# Bitte, oh Bitte (Abs. Anfänger braucht Starthilfe)



## JohnDoe (21. November 2001)

Hallo,

ich bin am verzweifeln. Ich habe aus der Internet World (aus einem vorherigen Threat) die Software zum Starten mit PHP.

Ich brauche das später und deshalb hab ich mir gesagt, wenn nicht jetzt, wann dann.

Aber wie das mit neuer Software ist, die man noch nie benutzt hat. Ich weiß nicht wie ich anfange.

Auf der CD waren der Apache-Server, PHP4 und MySQL. Mit allem hab ich noch nichts gemacht.

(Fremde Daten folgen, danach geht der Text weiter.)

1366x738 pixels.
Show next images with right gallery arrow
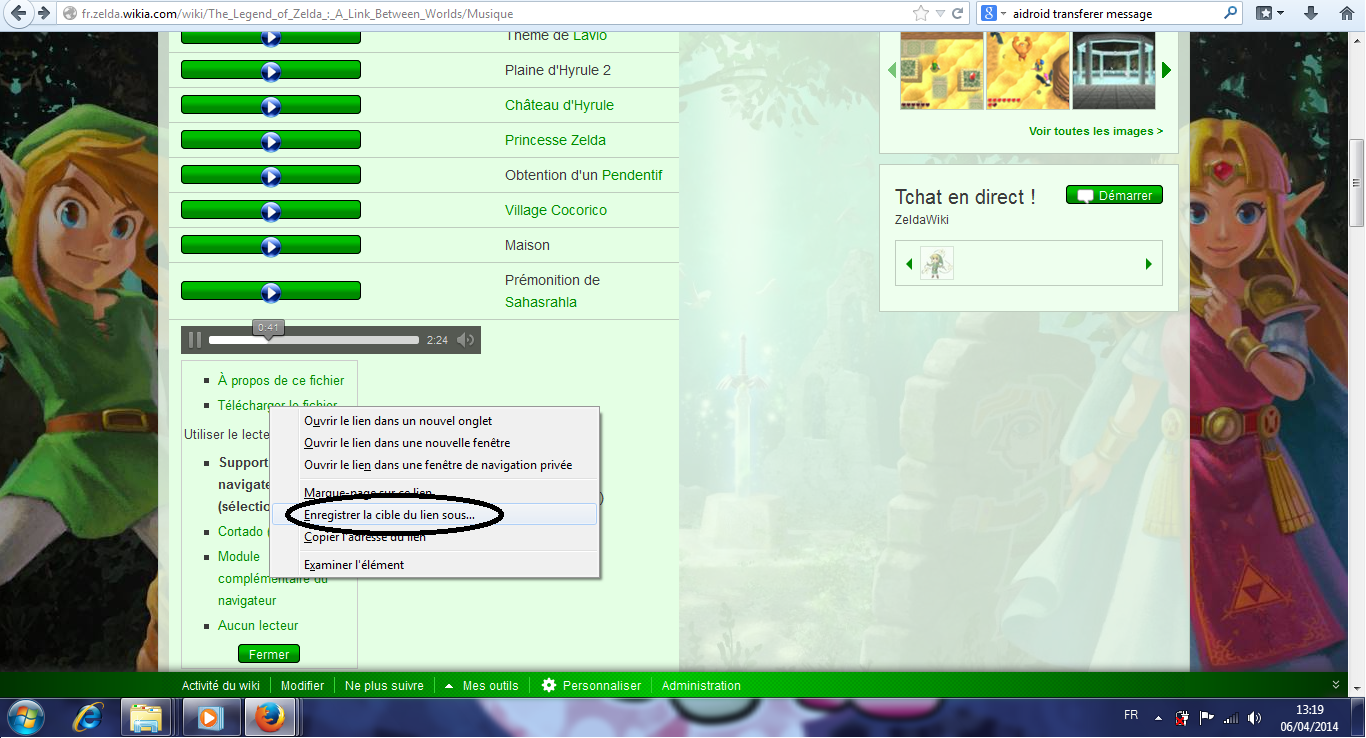(x=1166, y=70)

Und ich krieg das nicht hin. Das fängt schon bei Apache an. Ich will nur zu Hause "üben". Was muss ich wo einstellen. Dann MySQL. Setup ausgeführt. Muss ich nochwas einrichten.
Und zu guter letzt PHP4. Wie installier ich den für Apache richtig.

Irgendwo in der Install-Anleitung von PHP4 steht, das ich Apache neu starten soll mit "net stop Apache" und "Net start Apache". Beides mal sagt er, Dienst nicht gefunden. Also ist da auch was schief gelaufen.

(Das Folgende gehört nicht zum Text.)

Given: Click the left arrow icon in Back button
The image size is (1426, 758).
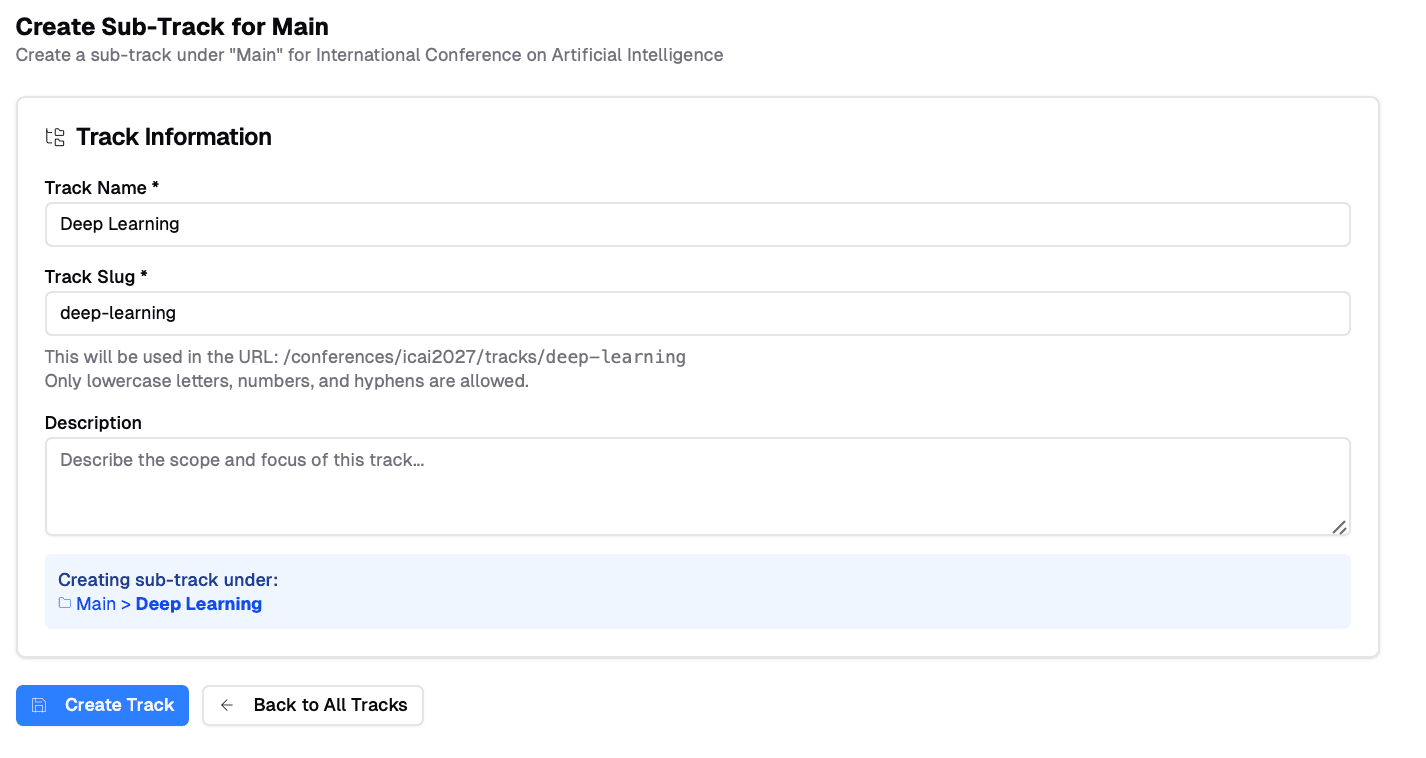Looking at the screenshot, I should 227,705.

Kann mir irgendjemand einfache Starthilfe geben.

Bitte...


----------



## Thomas Kuse (21. November 2001)

geh mal auf http://sourceforge.net/projects/foxserv/ da gibts software zum download der dir alles 3 wunderbar schnell und einfach installiert und einrichtet!


----------



## JohnDoe (21. November 2001)

Danke.

So was ähnliches habe ich im Serverbereich auch noch gefunden.

Kennt jemand Hilfedateien, die ich später zum anpassen der Programme nutzen kann?


----------



## wo0zy (21. November 2001)

hmmm...nee, aber ich würde dir in solchen fällen google empfehlen, da findeste immer was gutes! (am bsten so "suchbegriff tutorial")


----------



## ..ooOOipOOoo.. (25. November 2001)

Hoi!

Ich habe ein Tutorial zum einrichten vom Apache (+PHP) unter Windows geschrieben. Ist zwar etwas durcheinander, aber es sollte reichen:

http://ip-web.hn.org/index.php?main=tuthttp.php

Gruesse

..ooOOipOOoo..


----------